Z jednej strony Żydzi chwalą Polskę - niedawno Jonny Daniels mówił w TVP, że ,, Polska jest dla Żydów najbezpieczniejszym krajem w Europie'', ale druga strona medalu wygląda zgoła inaczej - Gmina Wyznaniowa Żydowska w Warszawie i Związek Gmin Wyznaniowych Żydowskich w Polsce w liście do Jarosława Kaczyńskiego piszą: ,,(..)z wielkim niepokojem odnotowujemy w ostatnich miesiącach nasilenie antysemickich postaw w Polsce, brutalizację języka i zachowań (...)''. Jaki Pana zdaniem jest stan faktyczny, jeśli chodzi o dzisiejszy stosunek Polaków do Żydów?

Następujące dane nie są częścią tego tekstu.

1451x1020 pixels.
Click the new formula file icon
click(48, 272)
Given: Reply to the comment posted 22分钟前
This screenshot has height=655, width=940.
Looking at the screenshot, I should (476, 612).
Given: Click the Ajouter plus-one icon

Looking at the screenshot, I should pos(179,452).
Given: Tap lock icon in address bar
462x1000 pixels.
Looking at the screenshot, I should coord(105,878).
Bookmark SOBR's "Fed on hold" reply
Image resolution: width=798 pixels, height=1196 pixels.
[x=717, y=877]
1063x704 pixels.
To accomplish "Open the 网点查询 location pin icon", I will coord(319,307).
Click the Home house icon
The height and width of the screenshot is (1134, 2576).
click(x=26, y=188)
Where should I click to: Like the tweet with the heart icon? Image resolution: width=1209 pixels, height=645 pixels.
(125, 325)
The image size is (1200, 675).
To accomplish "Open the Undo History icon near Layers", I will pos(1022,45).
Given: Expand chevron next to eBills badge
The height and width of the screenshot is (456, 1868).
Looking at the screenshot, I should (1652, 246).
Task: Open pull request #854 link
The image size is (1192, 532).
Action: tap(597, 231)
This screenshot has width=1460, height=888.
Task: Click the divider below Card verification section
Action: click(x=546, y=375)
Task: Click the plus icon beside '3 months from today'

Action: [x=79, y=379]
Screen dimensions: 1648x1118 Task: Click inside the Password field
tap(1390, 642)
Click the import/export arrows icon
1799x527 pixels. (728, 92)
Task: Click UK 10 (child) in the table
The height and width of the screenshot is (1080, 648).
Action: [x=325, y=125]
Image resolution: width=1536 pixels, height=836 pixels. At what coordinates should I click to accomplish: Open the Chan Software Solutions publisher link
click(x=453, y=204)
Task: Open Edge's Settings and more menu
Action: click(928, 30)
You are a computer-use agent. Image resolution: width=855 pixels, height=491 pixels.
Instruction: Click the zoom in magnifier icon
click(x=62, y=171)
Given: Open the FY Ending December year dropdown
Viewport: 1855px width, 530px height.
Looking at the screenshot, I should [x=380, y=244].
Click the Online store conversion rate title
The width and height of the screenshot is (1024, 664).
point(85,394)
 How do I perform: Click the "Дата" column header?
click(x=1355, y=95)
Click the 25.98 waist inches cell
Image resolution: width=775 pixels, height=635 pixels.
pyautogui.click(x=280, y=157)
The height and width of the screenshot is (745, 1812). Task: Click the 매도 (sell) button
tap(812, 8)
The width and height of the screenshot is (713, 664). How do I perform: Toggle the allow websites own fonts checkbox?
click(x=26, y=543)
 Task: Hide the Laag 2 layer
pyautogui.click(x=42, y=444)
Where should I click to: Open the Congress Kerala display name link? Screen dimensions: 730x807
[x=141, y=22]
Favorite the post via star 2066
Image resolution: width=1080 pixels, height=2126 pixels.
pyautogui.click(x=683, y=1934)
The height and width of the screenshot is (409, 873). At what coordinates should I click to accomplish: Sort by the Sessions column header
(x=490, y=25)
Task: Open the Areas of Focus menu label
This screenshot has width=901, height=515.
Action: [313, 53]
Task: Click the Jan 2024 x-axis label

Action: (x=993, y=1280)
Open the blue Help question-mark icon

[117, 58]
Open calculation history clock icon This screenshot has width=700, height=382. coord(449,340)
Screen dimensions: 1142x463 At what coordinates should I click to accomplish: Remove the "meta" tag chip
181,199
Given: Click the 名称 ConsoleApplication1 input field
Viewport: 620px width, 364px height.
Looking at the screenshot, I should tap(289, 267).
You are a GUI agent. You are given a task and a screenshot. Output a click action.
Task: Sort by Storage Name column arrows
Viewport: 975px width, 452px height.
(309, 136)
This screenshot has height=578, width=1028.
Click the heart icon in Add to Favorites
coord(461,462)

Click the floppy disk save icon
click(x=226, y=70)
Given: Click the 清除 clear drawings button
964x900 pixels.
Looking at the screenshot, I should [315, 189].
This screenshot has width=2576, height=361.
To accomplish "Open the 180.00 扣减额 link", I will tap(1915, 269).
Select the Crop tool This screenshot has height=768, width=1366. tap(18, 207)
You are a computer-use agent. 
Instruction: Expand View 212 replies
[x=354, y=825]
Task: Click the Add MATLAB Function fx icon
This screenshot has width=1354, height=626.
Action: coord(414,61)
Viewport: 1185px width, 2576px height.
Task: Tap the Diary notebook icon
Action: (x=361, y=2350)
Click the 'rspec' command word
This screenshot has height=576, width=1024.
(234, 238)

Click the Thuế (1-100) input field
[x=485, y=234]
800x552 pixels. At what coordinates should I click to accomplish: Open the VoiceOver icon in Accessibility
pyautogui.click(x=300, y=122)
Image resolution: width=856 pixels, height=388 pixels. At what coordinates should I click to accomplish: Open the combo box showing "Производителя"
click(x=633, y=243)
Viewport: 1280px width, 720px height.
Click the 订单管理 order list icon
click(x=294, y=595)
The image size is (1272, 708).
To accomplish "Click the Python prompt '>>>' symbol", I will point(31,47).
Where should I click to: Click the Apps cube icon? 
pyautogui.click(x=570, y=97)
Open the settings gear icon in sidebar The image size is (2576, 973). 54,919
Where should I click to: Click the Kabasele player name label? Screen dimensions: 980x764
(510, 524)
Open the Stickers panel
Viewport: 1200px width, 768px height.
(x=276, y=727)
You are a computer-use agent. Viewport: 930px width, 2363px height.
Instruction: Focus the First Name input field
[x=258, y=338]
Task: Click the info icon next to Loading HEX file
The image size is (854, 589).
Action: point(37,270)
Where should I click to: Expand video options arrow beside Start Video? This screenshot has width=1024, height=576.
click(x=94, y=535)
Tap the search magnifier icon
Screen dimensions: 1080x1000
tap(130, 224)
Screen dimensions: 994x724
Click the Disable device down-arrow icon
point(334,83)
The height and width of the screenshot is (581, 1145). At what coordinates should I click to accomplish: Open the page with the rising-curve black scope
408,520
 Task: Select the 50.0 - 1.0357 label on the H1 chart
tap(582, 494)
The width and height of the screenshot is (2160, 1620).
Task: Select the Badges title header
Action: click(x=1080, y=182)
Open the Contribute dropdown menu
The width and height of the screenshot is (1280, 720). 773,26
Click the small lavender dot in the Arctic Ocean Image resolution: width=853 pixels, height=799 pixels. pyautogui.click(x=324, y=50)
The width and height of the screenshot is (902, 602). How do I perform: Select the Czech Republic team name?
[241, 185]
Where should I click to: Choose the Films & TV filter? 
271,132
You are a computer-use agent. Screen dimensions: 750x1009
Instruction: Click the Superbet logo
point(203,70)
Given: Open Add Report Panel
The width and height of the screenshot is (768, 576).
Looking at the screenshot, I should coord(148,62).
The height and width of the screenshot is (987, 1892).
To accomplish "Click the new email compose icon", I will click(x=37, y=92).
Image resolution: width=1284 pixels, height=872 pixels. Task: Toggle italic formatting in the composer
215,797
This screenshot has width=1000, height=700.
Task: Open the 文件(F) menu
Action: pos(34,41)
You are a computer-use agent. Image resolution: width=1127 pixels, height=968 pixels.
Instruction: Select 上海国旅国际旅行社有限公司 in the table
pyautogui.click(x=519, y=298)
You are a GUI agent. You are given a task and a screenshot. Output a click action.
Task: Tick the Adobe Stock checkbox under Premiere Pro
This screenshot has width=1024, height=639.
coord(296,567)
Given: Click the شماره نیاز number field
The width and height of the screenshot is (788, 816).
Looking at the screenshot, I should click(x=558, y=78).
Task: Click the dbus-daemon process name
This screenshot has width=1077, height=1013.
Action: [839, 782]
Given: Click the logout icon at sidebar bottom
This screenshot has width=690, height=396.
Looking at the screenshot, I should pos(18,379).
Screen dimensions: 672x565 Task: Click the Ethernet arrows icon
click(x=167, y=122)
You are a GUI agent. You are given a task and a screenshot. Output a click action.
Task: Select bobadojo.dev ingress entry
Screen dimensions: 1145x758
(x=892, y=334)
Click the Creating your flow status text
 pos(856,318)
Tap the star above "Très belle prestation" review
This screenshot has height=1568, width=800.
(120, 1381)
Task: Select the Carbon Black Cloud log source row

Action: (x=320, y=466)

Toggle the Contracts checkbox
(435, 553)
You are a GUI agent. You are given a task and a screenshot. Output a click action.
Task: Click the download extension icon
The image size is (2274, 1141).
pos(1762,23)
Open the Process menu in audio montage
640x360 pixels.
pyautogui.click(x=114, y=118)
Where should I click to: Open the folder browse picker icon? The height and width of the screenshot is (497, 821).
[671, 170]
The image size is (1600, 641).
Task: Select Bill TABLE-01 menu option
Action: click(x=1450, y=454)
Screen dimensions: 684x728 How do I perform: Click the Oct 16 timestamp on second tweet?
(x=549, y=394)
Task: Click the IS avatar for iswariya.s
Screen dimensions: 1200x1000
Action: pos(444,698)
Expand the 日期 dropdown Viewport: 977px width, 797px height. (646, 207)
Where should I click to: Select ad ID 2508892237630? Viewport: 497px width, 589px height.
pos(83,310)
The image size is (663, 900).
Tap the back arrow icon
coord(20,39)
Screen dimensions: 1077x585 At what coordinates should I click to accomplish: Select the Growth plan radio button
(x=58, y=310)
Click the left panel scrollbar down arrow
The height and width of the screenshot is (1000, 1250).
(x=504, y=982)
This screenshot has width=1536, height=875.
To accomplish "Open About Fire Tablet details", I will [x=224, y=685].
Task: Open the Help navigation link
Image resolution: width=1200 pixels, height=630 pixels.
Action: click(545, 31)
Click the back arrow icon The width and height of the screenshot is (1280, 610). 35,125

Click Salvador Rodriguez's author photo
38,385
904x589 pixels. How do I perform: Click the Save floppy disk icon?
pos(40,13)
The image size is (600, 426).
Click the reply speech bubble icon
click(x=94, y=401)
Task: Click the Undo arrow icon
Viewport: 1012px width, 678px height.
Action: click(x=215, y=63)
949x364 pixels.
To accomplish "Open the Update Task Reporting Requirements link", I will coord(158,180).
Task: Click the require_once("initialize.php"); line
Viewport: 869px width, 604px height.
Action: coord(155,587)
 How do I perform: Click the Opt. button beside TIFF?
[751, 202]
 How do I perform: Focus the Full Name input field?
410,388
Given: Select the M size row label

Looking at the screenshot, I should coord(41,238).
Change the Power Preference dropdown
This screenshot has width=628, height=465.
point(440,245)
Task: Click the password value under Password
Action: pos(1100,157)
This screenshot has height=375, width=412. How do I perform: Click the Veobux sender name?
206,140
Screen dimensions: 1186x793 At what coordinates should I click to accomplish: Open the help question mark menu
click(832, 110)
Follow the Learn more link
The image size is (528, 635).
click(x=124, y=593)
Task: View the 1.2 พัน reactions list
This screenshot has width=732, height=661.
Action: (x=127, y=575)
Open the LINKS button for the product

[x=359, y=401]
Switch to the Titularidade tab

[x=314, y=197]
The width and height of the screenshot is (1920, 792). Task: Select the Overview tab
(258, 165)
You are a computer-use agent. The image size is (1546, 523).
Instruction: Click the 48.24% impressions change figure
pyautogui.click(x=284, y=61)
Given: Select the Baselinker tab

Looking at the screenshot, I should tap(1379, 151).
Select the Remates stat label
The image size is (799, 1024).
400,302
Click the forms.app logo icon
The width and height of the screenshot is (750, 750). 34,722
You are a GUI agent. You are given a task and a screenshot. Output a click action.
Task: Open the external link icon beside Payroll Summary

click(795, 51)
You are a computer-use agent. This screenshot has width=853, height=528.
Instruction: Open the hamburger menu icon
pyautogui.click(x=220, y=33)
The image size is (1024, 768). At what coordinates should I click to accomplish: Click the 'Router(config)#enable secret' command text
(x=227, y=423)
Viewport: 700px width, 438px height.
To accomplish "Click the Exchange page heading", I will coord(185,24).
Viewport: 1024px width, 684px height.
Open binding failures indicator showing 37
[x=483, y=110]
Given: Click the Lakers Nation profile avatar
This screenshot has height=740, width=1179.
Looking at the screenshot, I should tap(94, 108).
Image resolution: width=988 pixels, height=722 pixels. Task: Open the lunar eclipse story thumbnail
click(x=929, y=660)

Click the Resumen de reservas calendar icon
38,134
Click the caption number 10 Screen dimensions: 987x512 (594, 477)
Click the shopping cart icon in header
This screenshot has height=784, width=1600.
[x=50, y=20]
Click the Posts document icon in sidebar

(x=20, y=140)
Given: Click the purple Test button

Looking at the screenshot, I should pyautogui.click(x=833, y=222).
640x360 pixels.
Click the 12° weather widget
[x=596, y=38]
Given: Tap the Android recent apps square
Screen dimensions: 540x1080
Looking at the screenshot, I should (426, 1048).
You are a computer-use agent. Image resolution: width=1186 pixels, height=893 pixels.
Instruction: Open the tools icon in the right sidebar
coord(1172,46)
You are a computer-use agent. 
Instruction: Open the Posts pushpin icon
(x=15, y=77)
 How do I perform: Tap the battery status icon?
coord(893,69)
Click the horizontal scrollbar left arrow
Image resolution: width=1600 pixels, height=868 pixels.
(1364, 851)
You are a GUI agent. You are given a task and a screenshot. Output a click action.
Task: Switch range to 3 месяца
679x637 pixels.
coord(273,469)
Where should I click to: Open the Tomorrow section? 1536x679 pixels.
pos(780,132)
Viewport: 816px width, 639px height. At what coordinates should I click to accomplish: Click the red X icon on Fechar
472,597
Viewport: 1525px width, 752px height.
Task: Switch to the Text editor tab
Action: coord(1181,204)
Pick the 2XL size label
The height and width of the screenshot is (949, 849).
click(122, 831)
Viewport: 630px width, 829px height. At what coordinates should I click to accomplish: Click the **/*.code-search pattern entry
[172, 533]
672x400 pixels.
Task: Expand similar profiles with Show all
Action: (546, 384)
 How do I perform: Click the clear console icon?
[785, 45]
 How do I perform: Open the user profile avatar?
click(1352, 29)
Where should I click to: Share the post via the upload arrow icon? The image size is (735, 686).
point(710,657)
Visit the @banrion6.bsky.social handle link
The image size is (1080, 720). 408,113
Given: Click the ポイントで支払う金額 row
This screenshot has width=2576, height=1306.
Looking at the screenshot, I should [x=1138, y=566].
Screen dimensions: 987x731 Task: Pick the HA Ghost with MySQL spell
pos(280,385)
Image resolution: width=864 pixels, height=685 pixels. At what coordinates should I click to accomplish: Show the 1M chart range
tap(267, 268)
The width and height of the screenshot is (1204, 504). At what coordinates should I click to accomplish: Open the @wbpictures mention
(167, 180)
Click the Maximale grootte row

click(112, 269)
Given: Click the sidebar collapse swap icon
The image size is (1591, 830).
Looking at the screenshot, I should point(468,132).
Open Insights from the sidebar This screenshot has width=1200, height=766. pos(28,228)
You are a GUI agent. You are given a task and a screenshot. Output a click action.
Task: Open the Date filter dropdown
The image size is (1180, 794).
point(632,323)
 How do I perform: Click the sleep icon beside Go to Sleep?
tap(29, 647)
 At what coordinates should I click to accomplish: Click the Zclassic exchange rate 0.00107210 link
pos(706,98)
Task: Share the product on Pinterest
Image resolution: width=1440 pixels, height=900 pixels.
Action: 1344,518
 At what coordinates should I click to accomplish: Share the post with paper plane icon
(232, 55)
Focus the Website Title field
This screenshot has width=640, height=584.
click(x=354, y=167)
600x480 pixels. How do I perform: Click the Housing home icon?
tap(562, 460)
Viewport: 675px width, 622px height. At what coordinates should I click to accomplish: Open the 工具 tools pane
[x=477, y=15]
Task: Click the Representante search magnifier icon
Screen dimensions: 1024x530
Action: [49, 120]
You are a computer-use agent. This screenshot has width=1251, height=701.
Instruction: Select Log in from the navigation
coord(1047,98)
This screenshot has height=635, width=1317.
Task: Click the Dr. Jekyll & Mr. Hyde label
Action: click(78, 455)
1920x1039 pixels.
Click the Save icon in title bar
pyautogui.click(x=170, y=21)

Jest i powinien być normalny. Nie ma w Polsce prześladowań, ataków, pogromów itp., choć wiele środowisk żydowskich w świecie taki obraz naszego kraju rozpowszechnia. Do Polski przyjeżdża bardzo dużo wycieczek z Izraela, w tym szkolnych. Przyjeżdżają do kraju, o którym tam słyszą bardzo negatywne treści. Na miejscu chyba widzą, że są bezpieczni i traktowani na ogół przyjaźnie (chyba, że zachowują się negatywnie, choćby w hotelach...). Przyjeżdżają coraz częściej Żydzi z Izraela i świata, którzy pochodzą z Polski (coraz częściej ich rodziny, bo upływ czasu robi swoje). Nie muszą poruszać się w pancernych konwojach, z ubezpieczeniem.

Często jeżdżę po Polsce i w pociągach, autobusach spotykam ludzi mówiących głośno po hebrajsku. Nie kryją się z tym, często mają rytualne nakrycia głowy. I nic złego się nie dzieje!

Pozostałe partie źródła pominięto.